TCS Daily


Hearts and Minds

By Adrian Pepper - April 26, 2004 12:00 AM

As Europe braces itself for more terrorist attacks and sends its security officials to discuss cooperation, is anyone addressing the question of stopping disaffected young people from turning to racially-motivated extremist violence?

You do not win a war on terror with security measures alone. You have to win by demoralizing the enemy, by divorcing the claims of the terrorist recruiter from the reality as perceived by the potential recruit; you have to remove any moral or practical justification for terrorism. The recent actions of terrorists in Istanbul and Madrid are clearly designed to foment unrest between religious groups, even those which have lived together for centuries.

European governments appear to understand that terrorist recruiters feed on resentment, that the resentment off which they feed is racial and religious in nature, and that the reduction of racial and religious resentment should be a goal for public policy.

France cannot be faulted for the energy which it has taken to the task of reducing racial and religious tensions. It has determinedly pushed through laws to ban the wearing of headscarves in state institutions, a measure underlining the French state's neutral religious stance. Recently President Jacques Chirac announced a €6 billion urban regeneration program, to be targeted at predominantly Muslim areas of French cities, where there's been a sharp increase in anti-Jewish sentiment and regular attacks - both verbal and physical - on Jewish schoolchildren. Take away the sense of alienation among young unemployed Moslems, he reasons, and you reduce the resentment which causes racial and religious tensions. Distinctively French dirigiste measures, you might think, but at least he is trying something.

Britain, on the other hand, appears less than serious about preventing the spread of resentment between religious groups. Following a report from the government's advisory body on animal slaughter, the government has declared that Kosher and Halal slaughter is likely to cause animals, especially cattle, very significant pain and distress.
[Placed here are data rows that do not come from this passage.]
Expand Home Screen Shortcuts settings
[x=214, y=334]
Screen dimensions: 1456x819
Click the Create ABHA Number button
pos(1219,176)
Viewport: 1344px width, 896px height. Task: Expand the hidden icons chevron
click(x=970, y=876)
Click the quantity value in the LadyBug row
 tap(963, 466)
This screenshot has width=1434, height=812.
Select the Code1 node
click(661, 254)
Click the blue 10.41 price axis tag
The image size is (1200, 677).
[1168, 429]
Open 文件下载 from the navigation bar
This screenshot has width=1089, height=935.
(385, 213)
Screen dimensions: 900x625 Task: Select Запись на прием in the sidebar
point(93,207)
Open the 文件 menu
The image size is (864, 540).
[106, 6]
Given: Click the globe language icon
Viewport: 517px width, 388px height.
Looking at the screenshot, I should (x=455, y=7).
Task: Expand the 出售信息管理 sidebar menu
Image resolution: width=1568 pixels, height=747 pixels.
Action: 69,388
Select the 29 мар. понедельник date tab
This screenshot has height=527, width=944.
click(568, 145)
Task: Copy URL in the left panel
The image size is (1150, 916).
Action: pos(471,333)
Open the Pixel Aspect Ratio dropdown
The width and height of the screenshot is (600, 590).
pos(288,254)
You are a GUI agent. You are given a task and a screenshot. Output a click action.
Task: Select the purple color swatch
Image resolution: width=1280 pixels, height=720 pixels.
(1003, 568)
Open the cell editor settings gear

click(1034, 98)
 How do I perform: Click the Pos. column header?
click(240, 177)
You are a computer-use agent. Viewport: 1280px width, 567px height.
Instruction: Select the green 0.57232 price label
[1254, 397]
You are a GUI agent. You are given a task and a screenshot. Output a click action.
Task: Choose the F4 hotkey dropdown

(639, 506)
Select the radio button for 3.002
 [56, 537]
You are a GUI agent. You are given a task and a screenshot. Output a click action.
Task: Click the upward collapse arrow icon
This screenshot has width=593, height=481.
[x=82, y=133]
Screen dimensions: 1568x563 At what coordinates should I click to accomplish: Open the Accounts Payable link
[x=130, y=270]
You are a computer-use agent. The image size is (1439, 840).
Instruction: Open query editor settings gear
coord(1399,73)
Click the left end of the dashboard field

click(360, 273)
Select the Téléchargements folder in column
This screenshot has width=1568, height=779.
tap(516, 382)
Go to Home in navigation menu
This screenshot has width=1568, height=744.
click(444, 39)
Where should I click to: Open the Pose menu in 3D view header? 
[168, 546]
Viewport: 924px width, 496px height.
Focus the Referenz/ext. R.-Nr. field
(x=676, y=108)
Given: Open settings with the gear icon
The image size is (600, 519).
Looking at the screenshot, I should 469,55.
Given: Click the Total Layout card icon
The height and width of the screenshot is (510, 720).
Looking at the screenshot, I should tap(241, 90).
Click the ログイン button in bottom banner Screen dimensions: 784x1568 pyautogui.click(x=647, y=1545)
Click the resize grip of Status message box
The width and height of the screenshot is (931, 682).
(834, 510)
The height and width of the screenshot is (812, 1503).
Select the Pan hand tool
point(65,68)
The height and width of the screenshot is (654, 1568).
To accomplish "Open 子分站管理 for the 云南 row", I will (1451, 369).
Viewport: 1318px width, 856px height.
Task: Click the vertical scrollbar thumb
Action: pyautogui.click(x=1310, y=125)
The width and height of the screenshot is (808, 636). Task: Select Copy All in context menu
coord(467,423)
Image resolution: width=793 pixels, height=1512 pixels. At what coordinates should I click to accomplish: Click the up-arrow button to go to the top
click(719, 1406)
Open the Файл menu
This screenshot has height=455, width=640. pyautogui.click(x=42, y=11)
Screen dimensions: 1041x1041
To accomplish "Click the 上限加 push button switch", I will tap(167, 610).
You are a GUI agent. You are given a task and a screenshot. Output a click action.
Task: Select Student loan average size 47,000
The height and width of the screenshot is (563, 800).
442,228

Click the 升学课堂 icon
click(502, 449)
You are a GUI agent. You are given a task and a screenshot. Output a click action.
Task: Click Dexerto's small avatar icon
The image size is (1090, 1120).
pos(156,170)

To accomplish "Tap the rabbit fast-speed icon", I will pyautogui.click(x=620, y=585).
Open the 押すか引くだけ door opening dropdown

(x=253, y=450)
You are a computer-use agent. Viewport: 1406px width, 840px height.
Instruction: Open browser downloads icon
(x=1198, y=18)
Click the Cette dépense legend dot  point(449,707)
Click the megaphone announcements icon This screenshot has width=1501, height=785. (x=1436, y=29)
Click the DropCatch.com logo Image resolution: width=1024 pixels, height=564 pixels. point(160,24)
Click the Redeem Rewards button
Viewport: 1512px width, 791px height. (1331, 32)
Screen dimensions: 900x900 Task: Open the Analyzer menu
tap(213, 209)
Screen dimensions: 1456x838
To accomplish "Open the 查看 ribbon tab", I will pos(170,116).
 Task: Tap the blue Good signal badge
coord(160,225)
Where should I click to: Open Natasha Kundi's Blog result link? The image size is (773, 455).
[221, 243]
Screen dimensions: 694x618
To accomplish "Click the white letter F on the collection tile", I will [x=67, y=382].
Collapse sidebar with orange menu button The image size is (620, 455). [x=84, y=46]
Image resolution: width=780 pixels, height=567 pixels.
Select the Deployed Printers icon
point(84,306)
The British government has not published one shred of scientific evidence to support its view, but its message is subtle and dangerous: Jews and Moslems use barbarous methods of animal slaughter. Perhaps they are oblivious to the message this sends out to the racists of Britain's far right and the implications they will draw from it. Or perhaps they prefer to appease naive animal welfare activists than think through the long term consequences for human welfare of their statements.

The leaders of America understood right at the beginning of the war against terror the importance of showing ordinary, law-abiding Moslems that they had no quarrel with Islam. President Bush said on September 12, 2001, "We respect your faith. It's practiced freely by many millions of Americans and by millions more in countries that America counts as friends. Its teachings are good and peaceful, and those who commit evil in the name of Allah blaspheme the name of Allah."

But many of Europe's leaders still miss the point. For example, the Poles, Spanish, Maltese and Irish all wish to see a reference to a Christian God included in Europe's new constitutional settlement. Perhaps they too are oblivious to the message that this sends out. Or perhaps they don't want to think through the consequences of handing another easy propaganda victory to the fomenters of racist resentment.

To win this war on terror, Europe's leadership needs to be tough on terror and tough on the causes of terror. Judging by the evidence of thought and word and deed, this war is not even half won.

Adrian Pepper is Executive Director of the Global Business Research Institute.